◆ **TASK REQUIREMENTS**
Continue the summary below of the paper on the planar directed k-Vertex-Disjoint Paths problem, starting after its final finding.

◆ **EXTRACT TO READ**

The planar directed k-Vertex-Disjoint Paths problem is fixed-parameter tractable
Marek Cygan, D\'aniel Marx, Marcin Pilipczuk, Micha{\l} Pilipczuk
TL;DR
This paper proves that the planar directed k-Vertex-Disjoint Paths problem is fixed-parameter tractable by providing an algorithm with a double-exponential dependence on k and polynomial dependence on the input size.
Contribution
The authors present a new fixed-parameter algorithm for the planar directed k-Vertex-Disjoint Paths problem, improving upon previous complexity bounds.
Findings
The problem is fixed-parameter tractable with respect to k.
The algorithm runs in 2^{2^{O(k^2)}} n^{O(1)} time.
This advances understanding of disjoint paths in planar directed graphs.

◆ **DATA SUPPLIED**

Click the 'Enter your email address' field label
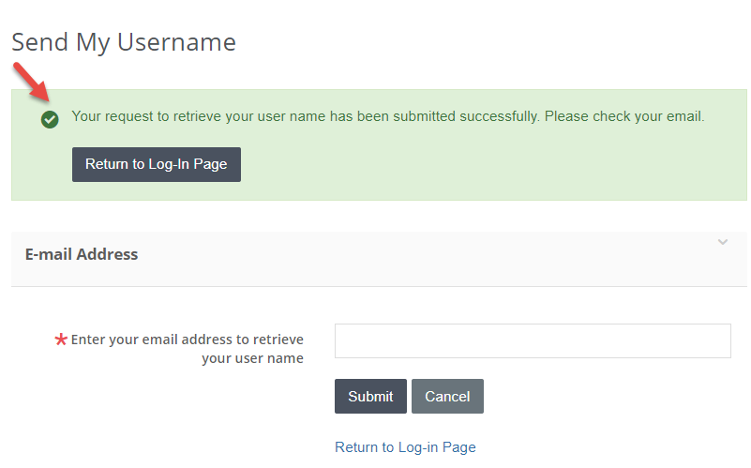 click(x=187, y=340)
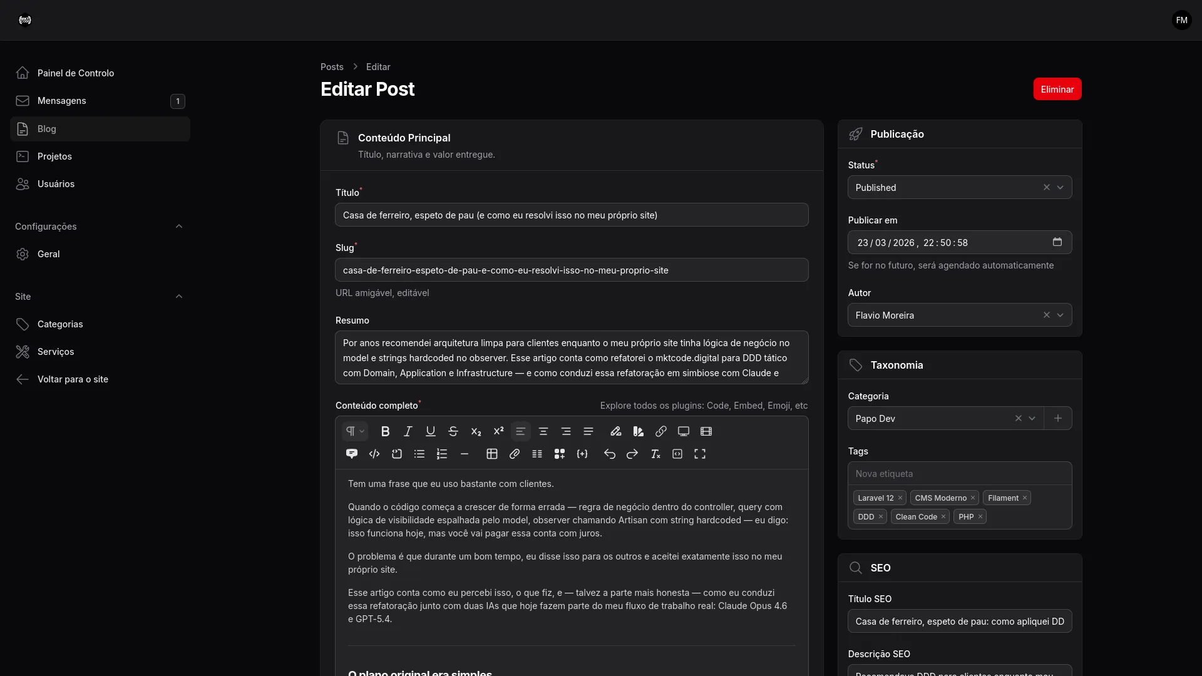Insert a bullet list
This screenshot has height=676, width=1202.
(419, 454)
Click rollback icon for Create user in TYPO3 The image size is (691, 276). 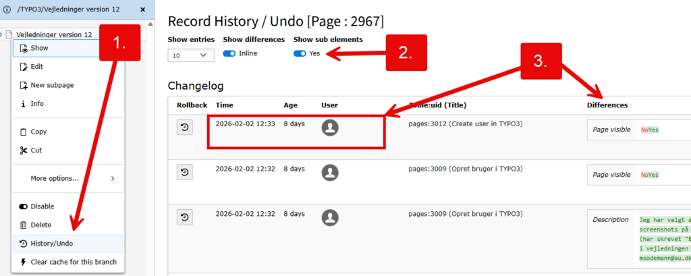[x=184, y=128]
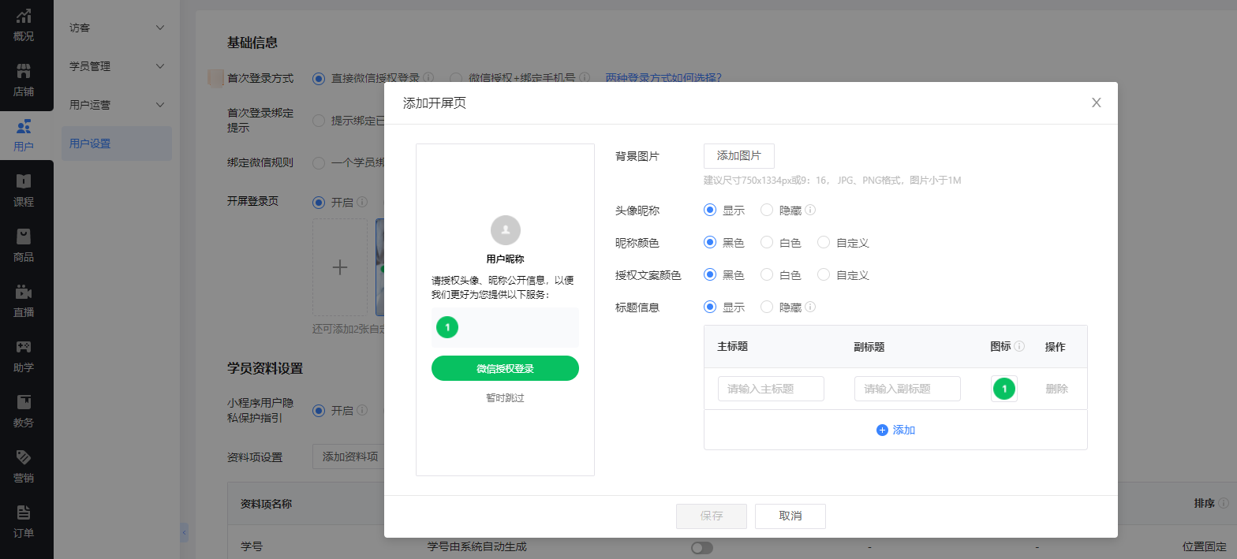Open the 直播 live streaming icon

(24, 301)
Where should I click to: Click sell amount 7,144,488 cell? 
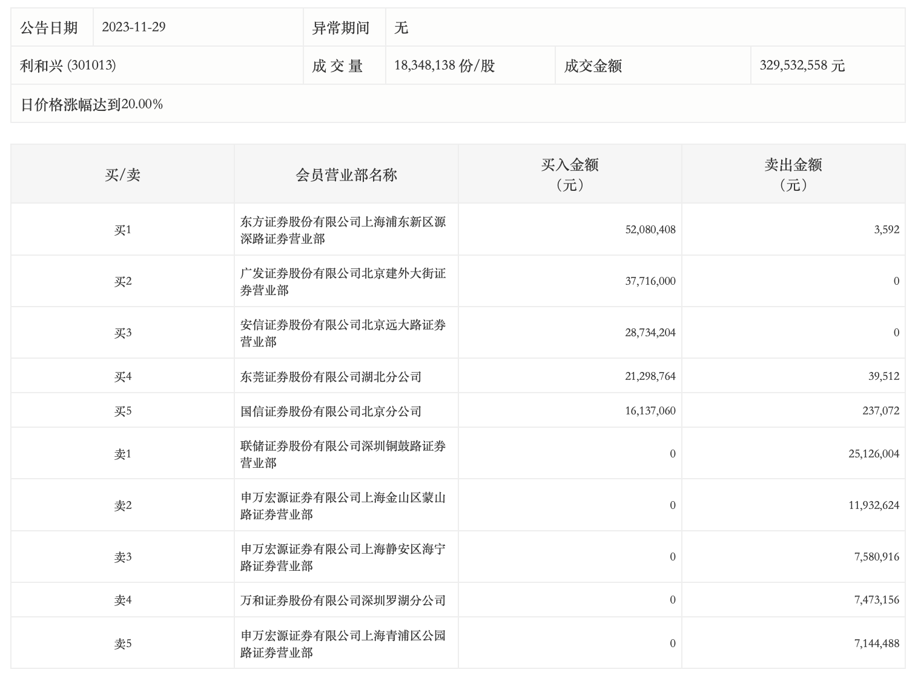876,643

◆ **RESPONSE**
Abstract
Given a graph G and k pairs of vertices (s_1,t_1), ..., (s_k,t_k), the k-Vertex-Disjoint Paths problem asks for pairwise vertex-disjoint paths P_1, ..., P_k such that P_i goes from s_i to t_i. Schrijver [SICOMP'94] proved that the k-Vertex-Disjoint Paths problem on planar directed graphs can be solved in time n^{O(k)}. We give an algorithm with running time 2^{2^{O(k^2)}} n^{O(1)} for the problem, that is, we show the fixed-parameter tractability of the problem.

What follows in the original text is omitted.